Publicación en español de la Arquidiócesis de Denver
Junio 2008

Nuestra Iglesia

Cristo, corazón del mundo
La Iglesia celebra el Sagrado Corazón de Jesús durante el mes de junio

En el mes de junio, la Iglesia celebra al Sagrado Corazón de Jesús. Y vale la pena preguntarnos ¿qué es un corazón? No pensamos sólo en el órgano que late en nuestro pecho; pensamos en lo que tenemos dentro, que nos hace sentir, querer, decidir; en esa realidad que es lo más profundo de nuestro ser, donde late lo que somos, lo que nos hace diferentes de todos los demás. Pensar en el corazón es pensar en amor, en sueños, en un deseo infinito de ser felices; también en miedos y dolores. Todos sufrimos, todos queremos ser felices.

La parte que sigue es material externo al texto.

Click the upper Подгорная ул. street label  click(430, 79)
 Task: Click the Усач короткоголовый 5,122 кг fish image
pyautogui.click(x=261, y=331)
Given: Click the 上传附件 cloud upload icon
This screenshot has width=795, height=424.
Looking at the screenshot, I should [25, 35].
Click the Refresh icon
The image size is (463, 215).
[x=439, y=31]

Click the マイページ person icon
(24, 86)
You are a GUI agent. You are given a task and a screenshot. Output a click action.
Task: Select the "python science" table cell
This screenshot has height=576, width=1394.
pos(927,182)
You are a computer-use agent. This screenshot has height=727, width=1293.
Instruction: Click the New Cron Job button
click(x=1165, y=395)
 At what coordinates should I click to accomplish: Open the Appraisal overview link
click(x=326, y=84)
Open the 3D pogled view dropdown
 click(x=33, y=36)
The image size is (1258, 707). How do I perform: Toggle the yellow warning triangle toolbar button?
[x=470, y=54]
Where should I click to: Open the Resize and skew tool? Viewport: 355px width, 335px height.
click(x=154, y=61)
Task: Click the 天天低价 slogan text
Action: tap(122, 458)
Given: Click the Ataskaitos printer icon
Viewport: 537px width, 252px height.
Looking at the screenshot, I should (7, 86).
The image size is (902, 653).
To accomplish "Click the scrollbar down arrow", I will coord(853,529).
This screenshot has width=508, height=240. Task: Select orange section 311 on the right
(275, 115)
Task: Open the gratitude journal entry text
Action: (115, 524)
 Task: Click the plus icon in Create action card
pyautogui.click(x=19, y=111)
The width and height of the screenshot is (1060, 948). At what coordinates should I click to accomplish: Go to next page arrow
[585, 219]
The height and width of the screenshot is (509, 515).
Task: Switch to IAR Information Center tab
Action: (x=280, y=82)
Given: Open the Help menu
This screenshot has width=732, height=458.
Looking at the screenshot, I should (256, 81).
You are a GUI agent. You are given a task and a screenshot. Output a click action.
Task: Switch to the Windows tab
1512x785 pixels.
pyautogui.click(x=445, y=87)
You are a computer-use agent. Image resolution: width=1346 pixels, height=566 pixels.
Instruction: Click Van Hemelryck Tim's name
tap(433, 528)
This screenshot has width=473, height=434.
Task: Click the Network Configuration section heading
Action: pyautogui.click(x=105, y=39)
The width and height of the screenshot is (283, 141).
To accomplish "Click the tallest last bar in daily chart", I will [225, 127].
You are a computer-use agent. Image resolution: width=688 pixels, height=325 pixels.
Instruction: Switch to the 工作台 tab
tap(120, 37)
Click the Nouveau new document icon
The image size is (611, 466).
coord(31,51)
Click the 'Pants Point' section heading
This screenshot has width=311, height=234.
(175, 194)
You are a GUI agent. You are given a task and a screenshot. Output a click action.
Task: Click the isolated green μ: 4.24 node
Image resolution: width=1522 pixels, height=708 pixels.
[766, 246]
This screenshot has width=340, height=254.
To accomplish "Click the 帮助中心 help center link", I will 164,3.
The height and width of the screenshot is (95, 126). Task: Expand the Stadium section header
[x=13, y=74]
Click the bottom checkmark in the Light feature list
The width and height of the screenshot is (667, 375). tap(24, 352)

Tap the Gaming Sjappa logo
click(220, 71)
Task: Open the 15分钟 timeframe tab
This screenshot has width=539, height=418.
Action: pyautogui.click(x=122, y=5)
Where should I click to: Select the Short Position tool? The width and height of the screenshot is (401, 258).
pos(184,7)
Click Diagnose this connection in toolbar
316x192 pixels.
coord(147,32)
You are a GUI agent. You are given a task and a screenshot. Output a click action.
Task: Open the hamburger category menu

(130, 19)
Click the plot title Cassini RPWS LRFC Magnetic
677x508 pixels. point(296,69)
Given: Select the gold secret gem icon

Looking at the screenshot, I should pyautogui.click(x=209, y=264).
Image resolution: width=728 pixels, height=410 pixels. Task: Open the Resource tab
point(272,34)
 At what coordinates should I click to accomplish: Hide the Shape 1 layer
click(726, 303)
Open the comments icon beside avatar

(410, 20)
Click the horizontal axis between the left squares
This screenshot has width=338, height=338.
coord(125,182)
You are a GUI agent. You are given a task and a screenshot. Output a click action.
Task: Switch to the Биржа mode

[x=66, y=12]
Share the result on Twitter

¿Cómo hacer para que nuestro corazón sea realmente feliz? ¿Cómo vencer nuestros miedos? ¿Cómo hallar algo más grande que los problemas y dolores? Precisamente, éste es el motivo de esta hermosa devoción: existe un corazón que puede darnos lo que buscamos. Porque al querer algo infinito, al necesitar algo más grande que los problemas, a veces buscamos la felicidad en cosas pasajeras. Pero, si somos sinceros, nos damos cuenta que queremos más. Y entonces, pensamos en Dios. Pero a veces pensar en Dios pareciera que nos queda grande; nos puede sonar lejano. ¿Cuál es, pues, la respuesta? La respuesta es que Dios quiere ayudarnos y para ello se acerca; Él quiere también tener un corazón. Dios se hace hombre en Jesús y así, también Dios tiene un corazón humano. Dios sabe lo que somos y lo que vivimos, ya no sólo porque todo lo sabe, sino por experiencia propia. Jesús sabe lo que es alegrarse, sufrir, jugar, trabajar, estudiar, soñar, tener miedo, llorar, gozar. No hay nada que nosotros sintamos o vivamos que Dios no lo haya sentido. ¡Dios nos comprende! ¡Nunca estamos solos! Y así, nos ayuda como quien sabe qué se necesita para ser feliz, qué necesita un corazón humano para ser pleno. El Papa Benedicto XVI habló de manera muy hermosa sobre esto en la fiesta del Sagrado Corazón de Jesús: “Toda persona necesita un "centro" para su propia vida, un manantial de verdad y de bondad al que recurrir ante la sucesión de las diferentes situaciones y en el cansancio de la vida cotidiana. Cada uno de nosotros, cuando se detiene en silencio, necesita sentir no sólo el palpitar de su corazón, sino, de manera más profunda, el palpitar de una presencia confiable, que se puede percibir con los sentidos de la fe y que, sin embargo, es mucho más real: la presencia de Cristo, corazón del mundo”.

En este mes del Sagrado Corazón, la Iglesia como Buena Madre nos invita a contemplar ese corazón que arde de amor por nosotros, a recordar que nuestro corazón ha sido hecho para cosas grandes, a educar nuestros afectos y a optar siempre por lo mejor. Creciendo en la devoción al Sagrado Corazón podemos aprender a ser mejores personas, a confiar, perdonar, dar sin esperar recompensa y amar sin calcular. Que nuestra oración y nuestra acción, de modo especial durante los días de junio, encuentren en el corazón de Jesús la fuente de la felicidad y la paz y el modelo para nuestros propios corazones.